At Vickery Financial, we know that everyone wants a successful investment experience. Unfortunately, there are several obstacles in our way toward achieving that goal. Some of these obstacles are simply ‘frictions’ or costs that can be reduced but not entirely eliminated. These would include investment management fees, mutual fund expenses, trading costs and of course, taxes. Other obstacles can be thought of as ‘unforced errors’ – natural human behaviors and biases hard-wired in our brains that while useful for long-term survival as a species, often trip us up when it comes to markets and investing. Most of these behaviors stem from normal emotions such as greed and fear, and our desire to control the uncontrollable, but also from cognitive ‘short cuts’ that we make every day to preserve our precious mental energy.

Yet another obstacle in our path is the complex, unpredictable and sometimes frustrating actions of the financial markets themselves. No one ever said that successful investing is easy, and a fascinating new study released earlier this year by Arizona State professor Hendrick Bessembinder sheds some light on why it has been so difficult for investors to ‘beat the market’, even for professional money managers. Bessembinder studied the behavior of almost 26,000 stocks from 1926-2015 (nearly every publicly traded US company in that 90 year time frame) and discovered some salient features about the distribution of stock market returns:

  • Most stocks (58%) failed to outperform one-month Treasury bills over their lifetime.
  • More than half of all stocks actually lose money over time.
  • All of the gains in the stock market above Treasury bills over the last 90 years are fully accounted for by the top performing 4% (~1,000) of stocks in the database.
  • Half of that outperformance comes from just 86 stocks out of the 26,000!

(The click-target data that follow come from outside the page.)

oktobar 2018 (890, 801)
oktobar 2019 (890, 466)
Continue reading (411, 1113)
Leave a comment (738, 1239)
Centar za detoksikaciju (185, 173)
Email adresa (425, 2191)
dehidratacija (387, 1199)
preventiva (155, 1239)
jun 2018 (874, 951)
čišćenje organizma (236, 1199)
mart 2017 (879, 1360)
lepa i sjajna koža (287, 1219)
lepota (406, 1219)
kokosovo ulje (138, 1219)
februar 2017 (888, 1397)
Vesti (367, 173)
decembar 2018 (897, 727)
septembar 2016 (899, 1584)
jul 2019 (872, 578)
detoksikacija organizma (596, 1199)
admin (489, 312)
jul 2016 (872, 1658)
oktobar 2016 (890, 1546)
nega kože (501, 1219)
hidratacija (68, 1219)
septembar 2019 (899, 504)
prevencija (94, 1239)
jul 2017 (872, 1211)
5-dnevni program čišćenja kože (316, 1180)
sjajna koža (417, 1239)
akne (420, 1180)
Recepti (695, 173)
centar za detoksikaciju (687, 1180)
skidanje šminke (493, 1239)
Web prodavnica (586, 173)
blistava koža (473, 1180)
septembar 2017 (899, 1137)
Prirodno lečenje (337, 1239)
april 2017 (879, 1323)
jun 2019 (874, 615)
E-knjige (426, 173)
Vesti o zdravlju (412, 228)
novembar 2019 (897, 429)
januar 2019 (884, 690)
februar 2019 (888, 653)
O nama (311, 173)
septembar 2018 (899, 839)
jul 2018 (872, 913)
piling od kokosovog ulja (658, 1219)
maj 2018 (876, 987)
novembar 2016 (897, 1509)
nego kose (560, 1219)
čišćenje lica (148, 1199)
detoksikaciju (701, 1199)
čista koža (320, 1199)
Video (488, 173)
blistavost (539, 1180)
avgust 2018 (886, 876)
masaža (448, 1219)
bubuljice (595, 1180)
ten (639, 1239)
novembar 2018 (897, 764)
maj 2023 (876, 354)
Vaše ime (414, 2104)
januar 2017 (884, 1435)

So, while the stock market overall vastly outperformed the Treasury bill market, that performance was driven by an astonishingly small fraction of all publicly traded stocks outstanding. This study goes a long way toward explaining the underperformance of active managers vs. their benchmark indices – if managers failed to buy and hold the best-performing 4% of all stocks (at market weights), they very likely underperformed a passive index. In other words, each time an active manager picks a new stock to add to their portfolio, there is a 96% chance it will not be a significant driver of market-beating returns.

With so many ways to lose, a much better strategy is to win by not losing, which means owning a highly-diversified basket of nearly all global stocks (to make sure you own the top performing 4%!). Owning a small slice of thousands of world stocks may not be as exciting as trying to pick a few winners, but the evidence shows this is the best way to let the power of markets work for you and your financial goals.